Juglans major (15/08/15, Kew Gardens, London)

Juglans major (15/08/15, Kew Gardens, London)

Position: Full sun

Flowering period: Late spring to early Summer

Soil: Moist, well drained

Eventual Height: 15m

Eventual Spread: 15m

Hardiness: 7a, 7b, 8a, 8b, 9a, 9b

Family: Juglandaceae

Juglans major is a fast growing,  deciduous tree with a broad crown. Its bright green leaves are odd-pinnate, composed of up to 19 leaflets and up to 32cm long. Its leaflets are lanceolate with serrulate margins, hairy when young, up to 10cm long and 4cm across. Its branches are light grey with rufous hairs when young, becoming dark grey to brownish black and glabrous as they mature. Its trunk may achieve a diameter of 1.3m. Its bark is grey/ black and deeply furrowed. The species is monoecious. Male yellow/ green flowers are in the form of drooping catkins which are up to 20cm. Its green female flowers are small and insignificant, are terminal and appear solitary or occasionally in pairs. Its fruit are green/ brown, almost round, up to 3.5cm across when ripe in autumn and contain edible walnuts.

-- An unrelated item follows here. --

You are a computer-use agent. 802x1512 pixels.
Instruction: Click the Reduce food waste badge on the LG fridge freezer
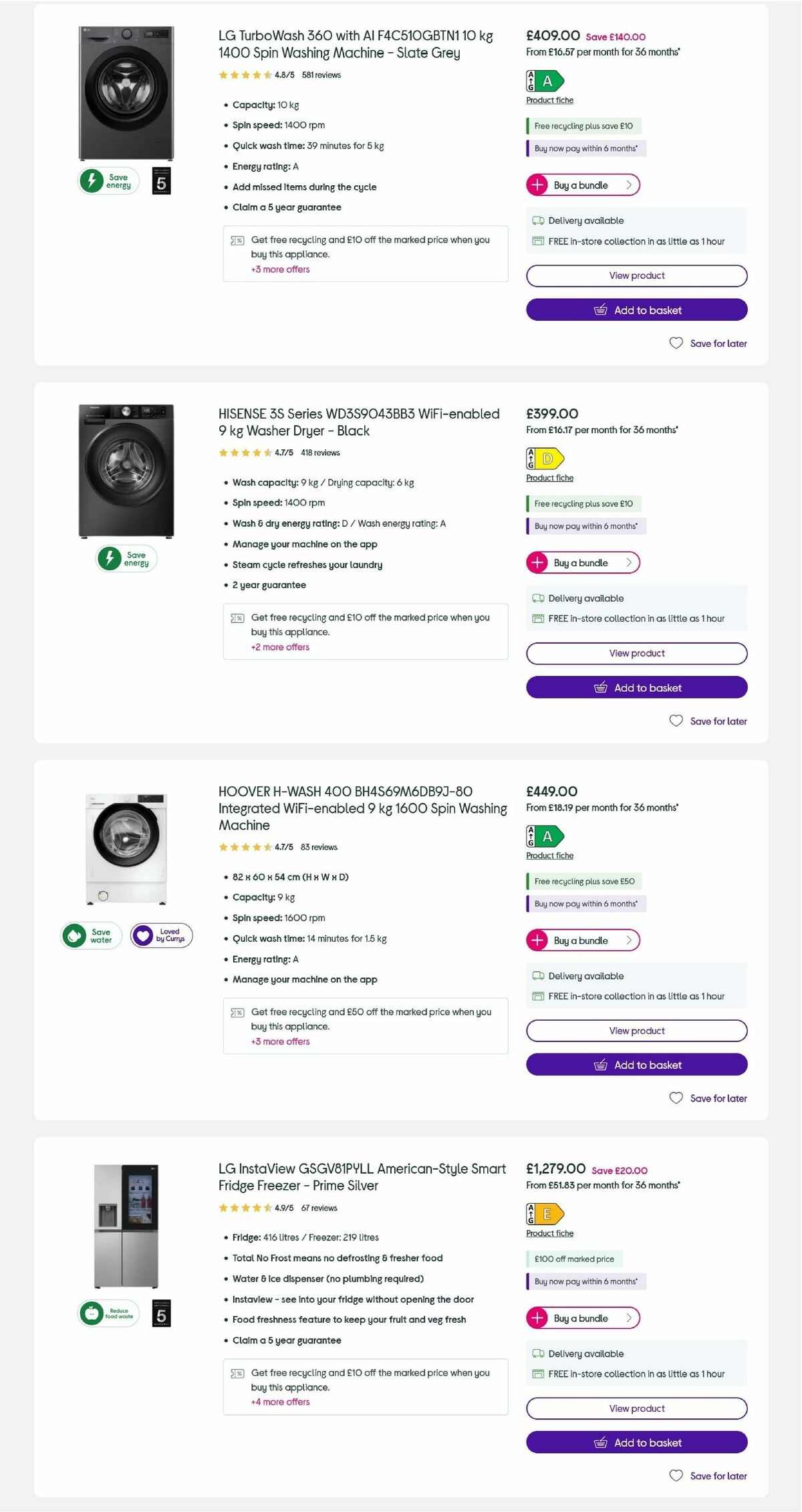tap(109, 1312)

Juglans major Leaf (15/08/15, Kew Gardens, London)

Juglans major Leaf (15/08/15, Kew Gardens, London)

Juglans major, commonly known as the Arizona Walnut, Arizona Black Walnut or Nogal Silvestre, is native to south west North America, predominantly Mexico. In its native habitat it usually grows in dry rocky ravines and stream beds. Juglans major is synonymous with Juglans elaeopyren, Juglans microcarpa var. major and Juglans rupestris.

The etymological root of the binomial name Juglans is from the classical Latin name for Juglans regia. Major is derived from the Latin meaning ‘greater’.

The landscape architect may find Juglans major useful as a large fruiting tree, it may be suitable for a community garden where space allows. It is also suitable as an attractive parkland tree. Care should be taken in locating this tree as its roots, leaves and nut husks secrete a substance, Juglone, into the soil which inhibits the growth of some plants.

Juglans major Bark (15/08/15, Kew Gardens, London)

Juglans major Bark (15/08/15, Kew Gardens, London)

Ecologically, Juglans major fruit are attractive to some birds and mammals who eat its nuts.

Juglans major  prefers moist, humus rich, deep, well-drained soils. It tolerates most pH of soil. It is especially tolerant of alkaline conditions.

Juglans major requires little maintenance. Necessary pruning should be carried out in late summer to early autumn while the tree is fully dormant. Suckers should be removed as the appear.